Senga needs proof, not optimism

The next step should be pretty blunt. Senga has to show the Mets a cleaner outing.

It does not have to be 7 scoreless innings with 12 strikeouts. It just has to look like a pitcher in control of his delivery and the count. He needs more strikes, fewer free bases, no hit batters, and no wild pitches turning a normal inning into a stress test. That is what the Mets need before they can seriously talk themselves into handing him a major league start again.

The season has already been rough enough on the rotation. Senga opened the year with 2 useful starts, then things unraveled before the injured list entered the picture. His major league line still shows a 9.00 ERA over 20 innings, with too many walks and too many hard innings packed into a short sample.

The Mets should make him force the decision

The best version of this is Senga taking the ball in his next rehab start and making the decision obvious.

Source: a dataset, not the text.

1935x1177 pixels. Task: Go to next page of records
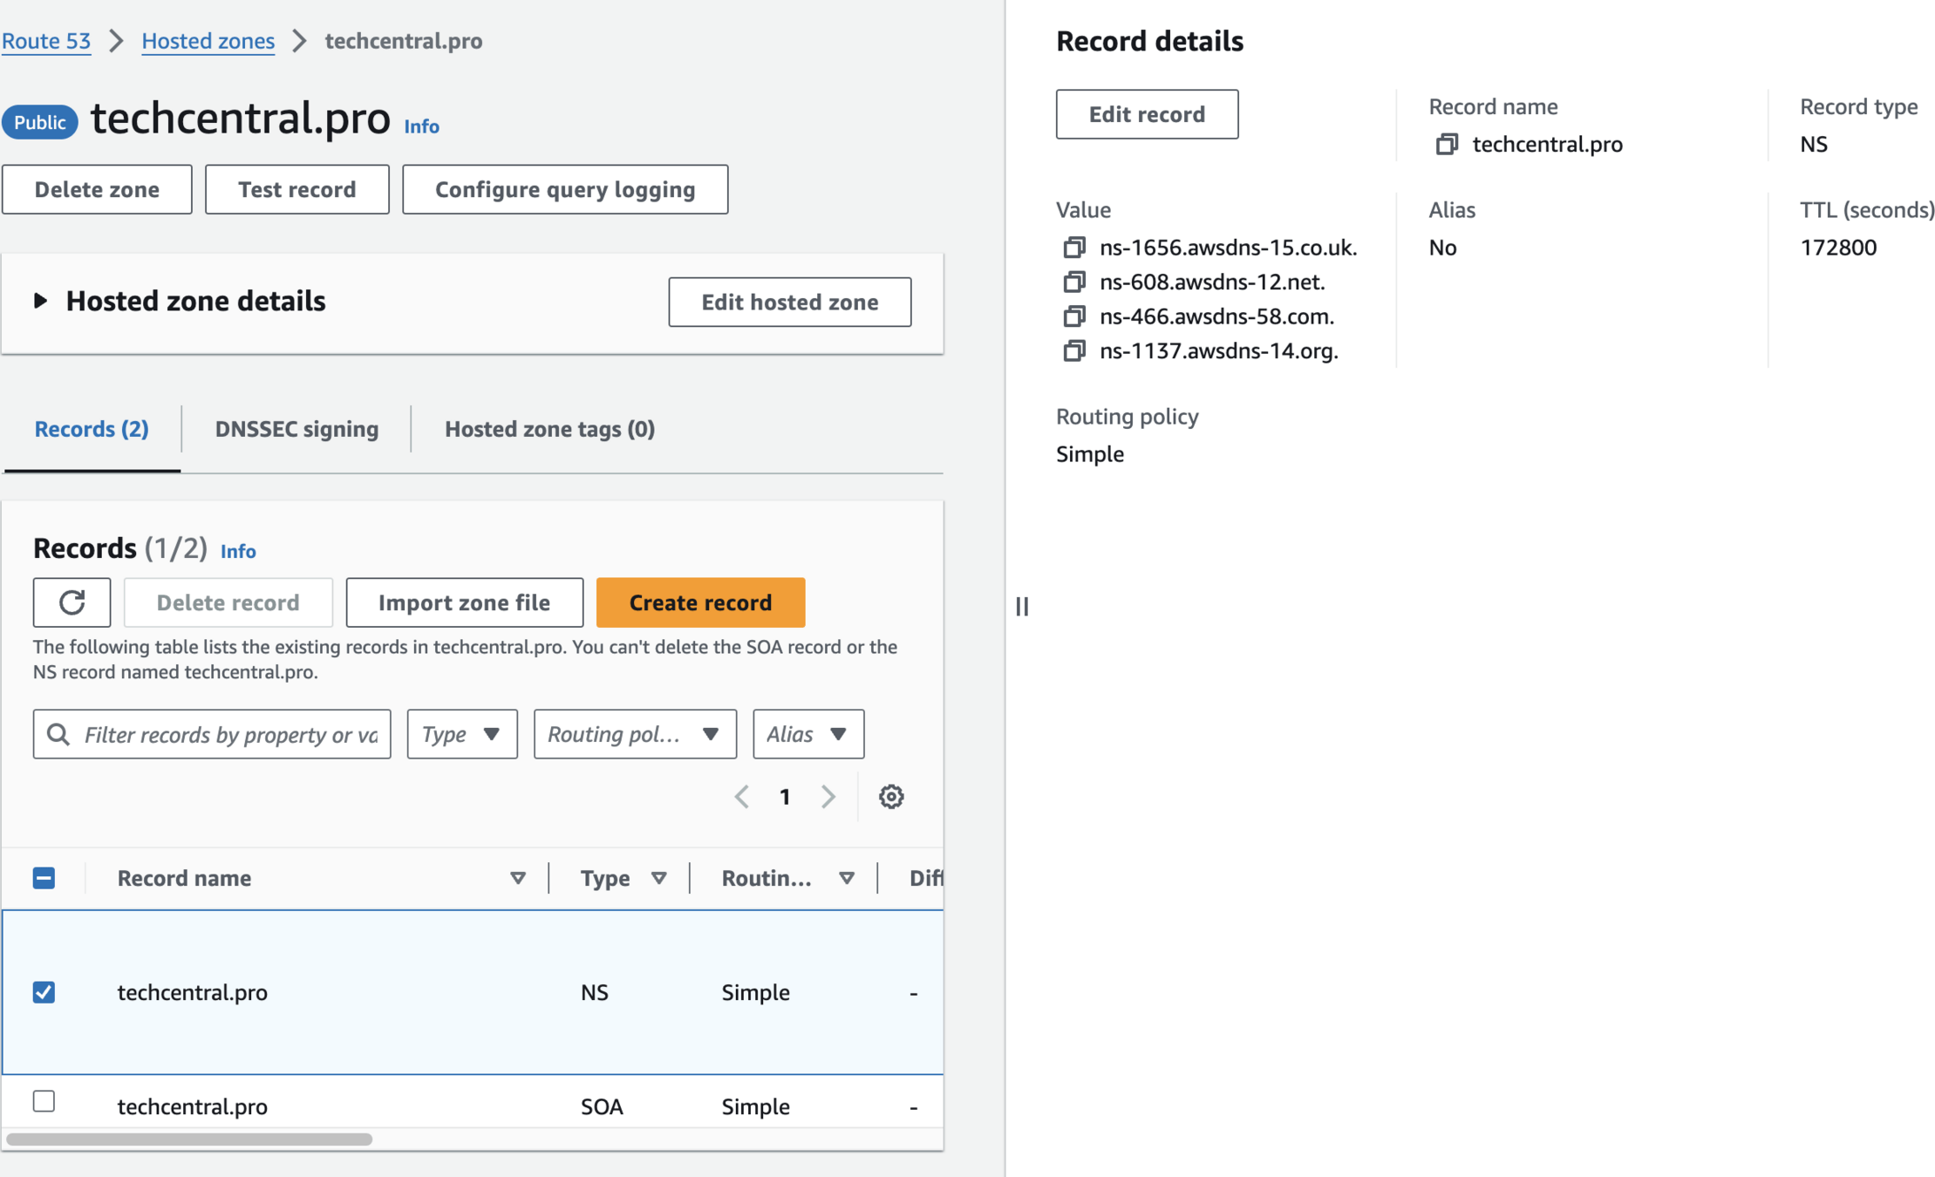pos(828,796)
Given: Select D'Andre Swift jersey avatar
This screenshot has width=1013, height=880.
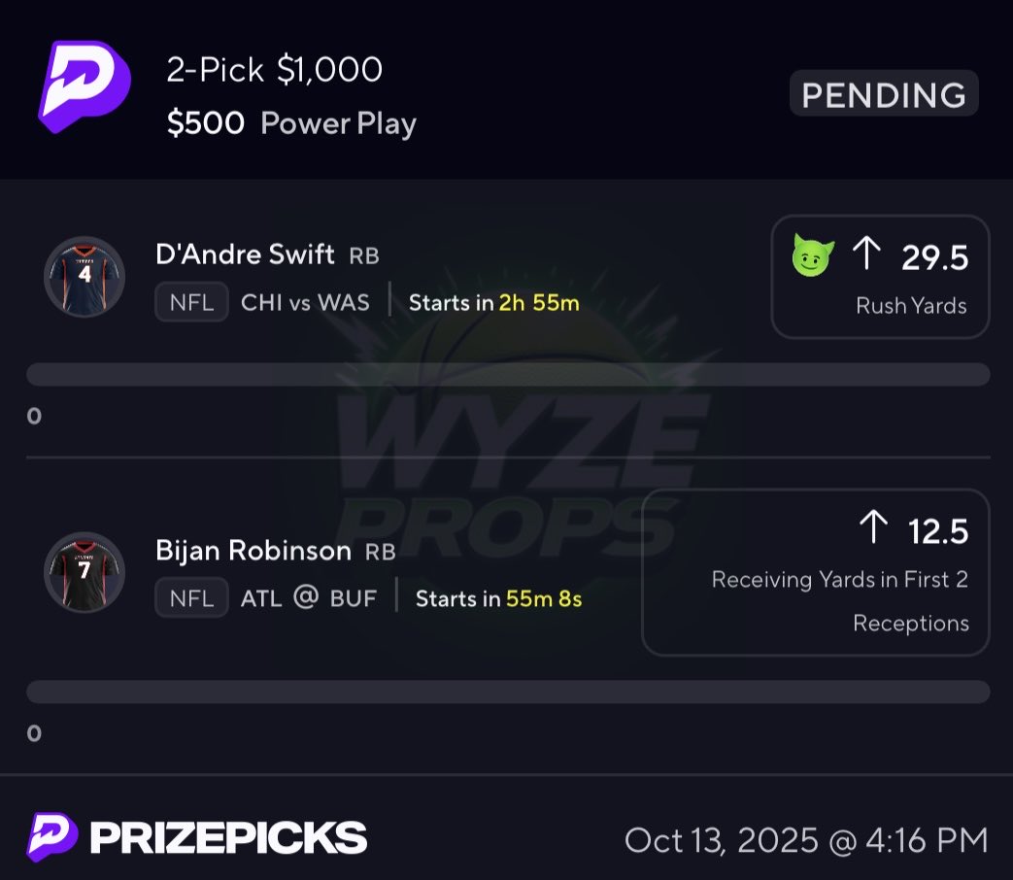Looking at the screenshot, I should [84, 277].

That has not happened yet.

Right now, the Mets are looking at a starter who is building volume, missing some bats, and still fighting the strike zone too much. That is not enough for a team trying to stop the rotation from wobbling every few nights.

Senga’s return can still be a major lift. It probably has to be if the Mets are going to stabilize this season and keep their pitching staff from feeling patched together every week.

But the path back should run through performance, not hope. The Mets need an arm in the rotation. They just cannot afford to pretend this rehab assignment has been anything close to reassuring.